Personally, I'm a really big fan of almost all Apple hardware and software, and as a developer I absolutely love the tools I have at my disposal to create great applications with. But I'm not narrow-minded enough to refuse to refocus on other platforms if they attract my attention. The WebOS slate for example might turn out to be a very interesting platform.
Honeycomb on the other hand, to me is just a whole lot of hot air for now. I don't like how it looks, I don't know what it has that makes it so great, and I don't see the strategy, determination and vision behind it that I see with the iPad or the WebOS slate. It all seems too much like a tool to serve Googles interest, which is conveniently adopted by 100% hardware manufacturers like Samsung and LG, who don't have the resources or intent to develop or maintain a platform themselves. HP invested (I think) $2 billion dollars buying Palm, which to me lends them some credibility (and the funny thing is that I absolutely hated everything else coming from HP the last few years).

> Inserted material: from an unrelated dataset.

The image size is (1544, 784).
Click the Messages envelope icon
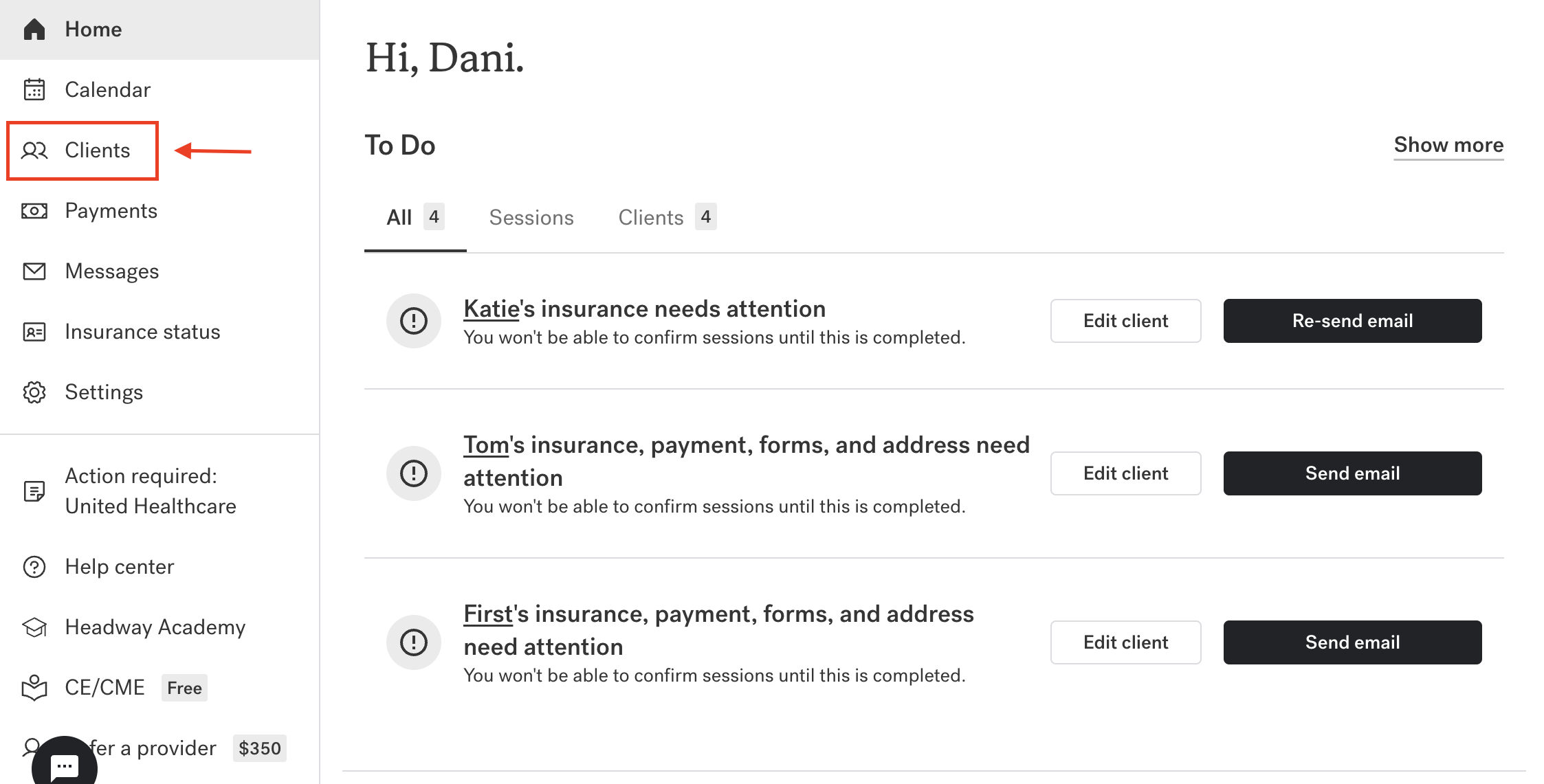click(34, 271)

Samsung, LG, Motorola, MSI, on the other hand, they have nothing but hardware and buoys marketing clearly directed at the wrong audience (people who like technology for more than just how well it works in practice).
Originally Posted by mytdave
hey can now build tablets that are 'good enough' to be serious contenders to the iPad. There is no shortage of people who compare products by their spec sheet - they don't know any better. Apple has to stay on top of these things to stay ahead.
I think everything is there for Honeycomb tablets to be serious iPad contenders, but I'm still extremely skeptical if someone will be able to get all the pieces together and actually grab that opportunity. Right now, I predict the various Android tablets will mainly compete against each other, the hardware manufacturers will be fast to abandon their products in favor of releasing new ones, rush unfinished products to the market and alienate customers while doing it.
Someone needs to step in an steer Android in one direction instead of mindlessly repeating the 'choice is good, Android is open, anything is possible' mantra. In terms of building a platform that can reach critical mass, you need direction, vision, long term strategy, and execution. Since Google doesn't make its own hardware, and the manufacturers that do are only interested in selling volume, not in building the platform, I don't know where any of this should come from.
So summarizing, I don't think Apple has a lot to worry from Android tablets for now, no matter how good the Android tablet hardware is, and no matter how much potential Honeycomb has.